I consigli dei pediatri

Girello si, girello no? I pediatri hanno ormai quasi all’unisono sconsigliato l’uso del girello che oltre a provocare una gran quantità di incidenti domestici, impedirebbe anche un corretto sviluppo psicomotorio del bambino. Il camminare è una delle attività che i bambini devono imparare da soli e non ha bisogno di esercizi o attrezzi particolari, è un evento naturale.
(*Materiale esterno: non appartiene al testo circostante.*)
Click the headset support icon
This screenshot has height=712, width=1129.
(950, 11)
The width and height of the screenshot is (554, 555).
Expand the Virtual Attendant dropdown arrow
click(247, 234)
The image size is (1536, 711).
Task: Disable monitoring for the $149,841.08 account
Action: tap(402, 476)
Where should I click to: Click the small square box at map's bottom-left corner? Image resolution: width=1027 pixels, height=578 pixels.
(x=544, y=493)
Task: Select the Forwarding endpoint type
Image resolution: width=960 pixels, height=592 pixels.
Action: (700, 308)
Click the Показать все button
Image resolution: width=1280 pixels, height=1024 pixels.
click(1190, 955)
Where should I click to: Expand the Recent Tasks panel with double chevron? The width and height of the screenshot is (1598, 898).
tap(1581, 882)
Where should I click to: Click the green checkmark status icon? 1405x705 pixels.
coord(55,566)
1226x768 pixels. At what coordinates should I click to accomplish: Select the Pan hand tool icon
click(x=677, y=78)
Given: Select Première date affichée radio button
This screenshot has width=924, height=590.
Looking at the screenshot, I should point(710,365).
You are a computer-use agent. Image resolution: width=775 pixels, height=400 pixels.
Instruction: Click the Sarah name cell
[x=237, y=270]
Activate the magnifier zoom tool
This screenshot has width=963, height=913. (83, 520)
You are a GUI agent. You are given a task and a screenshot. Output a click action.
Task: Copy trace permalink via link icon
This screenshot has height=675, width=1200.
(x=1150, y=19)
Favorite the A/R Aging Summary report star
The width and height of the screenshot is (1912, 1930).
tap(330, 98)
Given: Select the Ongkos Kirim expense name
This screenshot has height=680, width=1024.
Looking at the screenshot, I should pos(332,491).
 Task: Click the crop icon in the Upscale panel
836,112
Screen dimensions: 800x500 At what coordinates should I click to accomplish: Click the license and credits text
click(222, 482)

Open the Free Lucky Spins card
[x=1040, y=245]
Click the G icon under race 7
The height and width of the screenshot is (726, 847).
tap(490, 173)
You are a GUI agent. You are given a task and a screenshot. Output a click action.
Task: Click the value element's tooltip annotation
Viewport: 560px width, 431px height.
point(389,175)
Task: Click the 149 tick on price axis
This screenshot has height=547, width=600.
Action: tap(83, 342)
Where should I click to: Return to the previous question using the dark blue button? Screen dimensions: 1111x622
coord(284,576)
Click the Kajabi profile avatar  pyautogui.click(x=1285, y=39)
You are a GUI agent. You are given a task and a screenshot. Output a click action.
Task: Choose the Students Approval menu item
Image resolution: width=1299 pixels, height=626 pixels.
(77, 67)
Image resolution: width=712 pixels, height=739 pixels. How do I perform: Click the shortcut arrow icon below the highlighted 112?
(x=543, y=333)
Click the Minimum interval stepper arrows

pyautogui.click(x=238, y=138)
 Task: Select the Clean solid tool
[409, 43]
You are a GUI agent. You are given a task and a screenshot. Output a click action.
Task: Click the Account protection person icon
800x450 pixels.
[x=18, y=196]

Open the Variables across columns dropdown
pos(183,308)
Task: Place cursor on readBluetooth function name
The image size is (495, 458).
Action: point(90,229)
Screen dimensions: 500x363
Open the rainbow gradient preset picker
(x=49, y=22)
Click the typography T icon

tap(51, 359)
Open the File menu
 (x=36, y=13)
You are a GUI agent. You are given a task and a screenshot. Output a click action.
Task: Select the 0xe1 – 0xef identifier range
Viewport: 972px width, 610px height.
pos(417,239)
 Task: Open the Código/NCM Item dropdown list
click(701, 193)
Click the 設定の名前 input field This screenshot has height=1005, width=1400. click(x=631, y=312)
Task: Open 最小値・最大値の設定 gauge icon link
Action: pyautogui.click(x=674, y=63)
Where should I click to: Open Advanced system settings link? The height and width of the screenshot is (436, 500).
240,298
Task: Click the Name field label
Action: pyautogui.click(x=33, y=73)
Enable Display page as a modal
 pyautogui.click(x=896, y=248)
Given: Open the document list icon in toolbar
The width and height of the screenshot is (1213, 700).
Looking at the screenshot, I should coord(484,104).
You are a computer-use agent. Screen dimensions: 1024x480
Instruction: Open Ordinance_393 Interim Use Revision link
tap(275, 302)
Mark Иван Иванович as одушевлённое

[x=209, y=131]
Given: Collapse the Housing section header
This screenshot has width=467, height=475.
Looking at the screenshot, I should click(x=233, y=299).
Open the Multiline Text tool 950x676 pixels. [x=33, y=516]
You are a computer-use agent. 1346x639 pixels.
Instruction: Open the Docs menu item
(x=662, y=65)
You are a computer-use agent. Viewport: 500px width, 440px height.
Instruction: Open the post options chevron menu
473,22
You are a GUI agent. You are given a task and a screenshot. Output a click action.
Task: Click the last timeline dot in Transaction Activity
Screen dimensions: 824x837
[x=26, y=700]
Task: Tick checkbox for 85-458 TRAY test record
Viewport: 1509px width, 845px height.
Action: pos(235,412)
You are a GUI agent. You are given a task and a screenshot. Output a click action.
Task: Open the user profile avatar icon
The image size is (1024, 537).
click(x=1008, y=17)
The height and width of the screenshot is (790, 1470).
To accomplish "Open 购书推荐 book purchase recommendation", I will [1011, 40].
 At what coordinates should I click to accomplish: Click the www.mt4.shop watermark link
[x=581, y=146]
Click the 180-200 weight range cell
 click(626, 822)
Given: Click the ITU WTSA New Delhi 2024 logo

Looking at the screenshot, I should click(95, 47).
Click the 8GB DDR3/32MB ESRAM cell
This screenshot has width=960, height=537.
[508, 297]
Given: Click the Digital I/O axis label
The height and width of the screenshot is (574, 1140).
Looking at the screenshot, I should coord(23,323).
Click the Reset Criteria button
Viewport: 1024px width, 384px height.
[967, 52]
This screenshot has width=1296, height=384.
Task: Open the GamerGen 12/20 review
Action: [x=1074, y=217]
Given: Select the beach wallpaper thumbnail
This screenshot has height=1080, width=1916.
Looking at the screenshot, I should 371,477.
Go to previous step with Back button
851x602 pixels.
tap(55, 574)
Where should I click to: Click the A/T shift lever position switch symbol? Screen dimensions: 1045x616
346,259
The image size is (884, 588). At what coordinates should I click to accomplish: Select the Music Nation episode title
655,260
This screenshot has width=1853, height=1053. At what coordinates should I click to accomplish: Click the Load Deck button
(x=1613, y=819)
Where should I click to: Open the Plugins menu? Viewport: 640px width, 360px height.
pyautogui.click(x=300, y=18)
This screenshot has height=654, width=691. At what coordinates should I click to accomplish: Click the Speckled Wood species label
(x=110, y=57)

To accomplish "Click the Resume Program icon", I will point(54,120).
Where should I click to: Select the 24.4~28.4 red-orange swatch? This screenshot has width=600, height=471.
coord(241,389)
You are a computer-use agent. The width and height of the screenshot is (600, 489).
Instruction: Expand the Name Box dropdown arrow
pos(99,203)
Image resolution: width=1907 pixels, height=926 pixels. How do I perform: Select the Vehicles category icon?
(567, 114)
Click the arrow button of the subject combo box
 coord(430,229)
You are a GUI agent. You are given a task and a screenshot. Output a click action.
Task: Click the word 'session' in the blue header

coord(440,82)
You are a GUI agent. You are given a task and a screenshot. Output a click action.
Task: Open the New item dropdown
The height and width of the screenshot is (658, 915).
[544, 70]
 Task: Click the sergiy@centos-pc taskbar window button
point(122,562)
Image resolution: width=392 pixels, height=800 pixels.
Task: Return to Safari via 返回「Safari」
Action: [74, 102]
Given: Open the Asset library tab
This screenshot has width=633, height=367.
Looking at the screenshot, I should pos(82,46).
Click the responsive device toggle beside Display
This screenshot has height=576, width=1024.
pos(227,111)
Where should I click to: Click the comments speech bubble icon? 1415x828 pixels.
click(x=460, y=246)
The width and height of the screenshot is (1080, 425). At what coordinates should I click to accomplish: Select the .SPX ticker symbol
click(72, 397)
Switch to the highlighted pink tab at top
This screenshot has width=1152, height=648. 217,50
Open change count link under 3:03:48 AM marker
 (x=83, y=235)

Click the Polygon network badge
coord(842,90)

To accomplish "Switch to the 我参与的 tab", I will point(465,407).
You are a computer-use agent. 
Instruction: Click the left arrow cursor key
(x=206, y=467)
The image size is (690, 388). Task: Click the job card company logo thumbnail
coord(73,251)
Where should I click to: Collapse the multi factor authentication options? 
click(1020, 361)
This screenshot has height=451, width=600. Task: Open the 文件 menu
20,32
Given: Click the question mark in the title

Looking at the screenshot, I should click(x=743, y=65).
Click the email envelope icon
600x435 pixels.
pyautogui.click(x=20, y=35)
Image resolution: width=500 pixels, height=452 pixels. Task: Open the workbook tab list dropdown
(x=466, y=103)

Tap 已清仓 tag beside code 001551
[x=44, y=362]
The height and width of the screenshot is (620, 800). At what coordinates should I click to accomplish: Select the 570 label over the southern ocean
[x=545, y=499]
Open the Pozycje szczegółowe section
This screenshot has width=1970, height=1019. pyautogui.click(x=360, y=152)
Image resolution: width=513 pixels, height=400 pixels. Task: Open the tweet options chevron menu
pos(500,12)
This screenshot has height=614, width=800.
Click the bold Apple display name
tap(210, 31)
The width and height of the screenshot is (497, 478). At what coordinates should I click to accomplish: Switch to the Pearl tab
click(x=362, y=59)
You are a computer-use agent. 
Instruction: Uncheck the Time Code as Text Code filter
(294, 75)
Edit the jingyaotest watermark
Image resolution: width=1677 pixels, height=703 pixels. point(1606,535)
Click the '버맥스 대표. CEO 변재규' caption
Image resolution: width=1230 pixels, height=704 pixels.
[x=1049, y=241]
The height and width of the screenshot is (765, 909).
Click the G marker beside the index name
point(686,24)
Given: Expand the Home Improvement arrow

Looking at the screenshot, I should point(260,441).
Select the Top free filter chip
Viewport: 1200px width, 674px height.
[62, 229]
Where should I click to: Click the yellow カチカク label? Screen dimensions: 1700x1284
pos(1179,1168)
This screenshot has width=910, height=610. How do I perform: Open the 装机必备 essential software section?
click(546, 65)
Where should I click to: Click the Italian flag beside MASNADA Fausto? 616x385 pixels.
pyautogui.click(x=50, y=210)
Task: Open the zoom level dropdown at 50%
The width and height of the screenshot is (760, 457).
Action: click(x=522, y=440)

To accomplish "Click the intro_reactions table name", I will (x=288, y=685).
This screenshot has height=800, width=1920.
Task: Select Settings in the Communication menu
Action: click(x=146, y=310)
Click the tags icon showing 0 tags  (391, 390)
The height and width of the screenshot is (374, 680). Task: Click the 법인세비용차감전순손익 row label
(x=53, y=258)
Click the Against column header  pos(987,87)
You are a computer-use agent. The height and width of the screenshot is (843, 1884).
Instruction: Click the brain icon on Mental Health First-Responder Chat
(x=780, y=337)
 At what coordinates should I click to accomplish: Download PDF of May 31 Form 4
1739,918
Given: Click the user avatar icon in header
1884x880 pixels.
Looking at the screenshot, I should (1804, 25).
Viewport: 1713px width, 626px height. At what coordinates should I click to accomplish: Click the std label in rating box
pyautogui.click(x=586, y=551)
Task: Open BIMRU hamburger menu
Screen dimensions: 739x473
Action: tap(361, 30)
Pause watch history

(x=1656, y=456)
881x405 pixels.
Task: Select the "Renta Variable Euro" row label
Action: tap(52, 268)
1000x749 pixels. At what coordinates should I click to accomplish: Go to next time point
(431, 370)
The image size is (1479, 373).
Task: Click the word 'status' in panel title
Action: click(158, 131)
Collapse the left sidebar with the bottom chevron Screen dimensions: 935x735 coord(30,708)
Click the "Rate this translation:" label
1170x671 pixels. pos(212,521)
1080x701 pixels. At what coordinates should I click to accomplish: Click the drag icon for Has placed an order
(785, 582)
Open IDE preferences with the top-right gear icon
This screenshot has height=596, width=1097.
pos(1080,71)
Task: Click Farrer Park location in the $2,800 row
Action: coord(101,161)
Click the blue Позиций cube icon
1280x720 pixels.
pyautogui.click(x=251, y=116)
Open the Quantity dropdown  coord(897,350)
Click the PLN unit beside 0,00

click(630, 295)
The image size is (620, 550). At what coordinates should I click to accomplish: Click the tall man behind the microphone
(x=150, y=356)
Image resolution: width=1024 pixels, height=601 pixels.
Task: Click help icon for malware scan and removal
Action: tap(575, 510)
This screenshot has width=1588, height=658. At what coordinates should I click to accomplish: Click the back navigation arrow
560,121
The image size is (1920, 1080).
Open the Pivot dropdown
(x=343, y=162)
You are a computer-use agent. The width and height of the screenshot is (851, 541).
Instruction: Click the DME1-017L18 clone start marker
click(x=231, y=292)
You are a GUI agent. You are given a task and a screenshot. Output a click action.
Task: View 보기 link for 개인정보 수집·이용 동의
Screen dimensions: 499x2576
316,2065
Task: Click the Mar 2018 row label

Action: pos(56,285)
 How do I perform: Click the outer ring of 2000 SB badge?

Utilizzando il girello in bambino non riesce a sviluppare il senso di equilibrio, fondamentale invece per imparare a camminare bene e non farebbe tutte quelle cadute che normalmente i bambini fanno, cadute importantissime per far capire al bambino cosa vuol dire stare in posizione eretta e mantenere l’equilibrio. Il bambino va lasciato libero di fare i primi tentativi di alzarsi nel lettino e dal tappeto per appoggiarsi al divano o al letto, senza mai forzarlo. Solo quando riuscirà ad alzarsi bene ed avrà acquisito una certa sicurezza. Infine uno dei trucchi più consigliati dai pediatri per stimolare la camminata ai bambini particolarmente pigri, è quello di lasciare il bambino appoggiato al letto o al divano e mostrargli da lontano il suo gioco preferito, così da invogliarlo a raggiungerlo ed applaudendo i suoi passi con un bel sorriso.

Ricordiamo che non tutti i bambini iniziano a camminare alla stessa età ed i genitori non si devono assolutamente preoccupare se, facendo i paragoni con gli altri bambini, si accorgono che il loro bambino ancora non cammina. I bambini hanno il loro tempi, come nel parlare ad esempio, alcuni bambini parlano subito, altri dopo ed altri ancora hanno bisogno anche di alcuni incontri con il logopedista in quanto potrebbero avere delle piccole difficoltà di pronuncia delle parole. Tutto normale e regolare. Eventualmente sarà lo stesso pediatra, che costantemente controlla il bambino, ad accorgersi di eventuali anomalie e ad indirizzare i genitori sulla corretta terapia da seguire.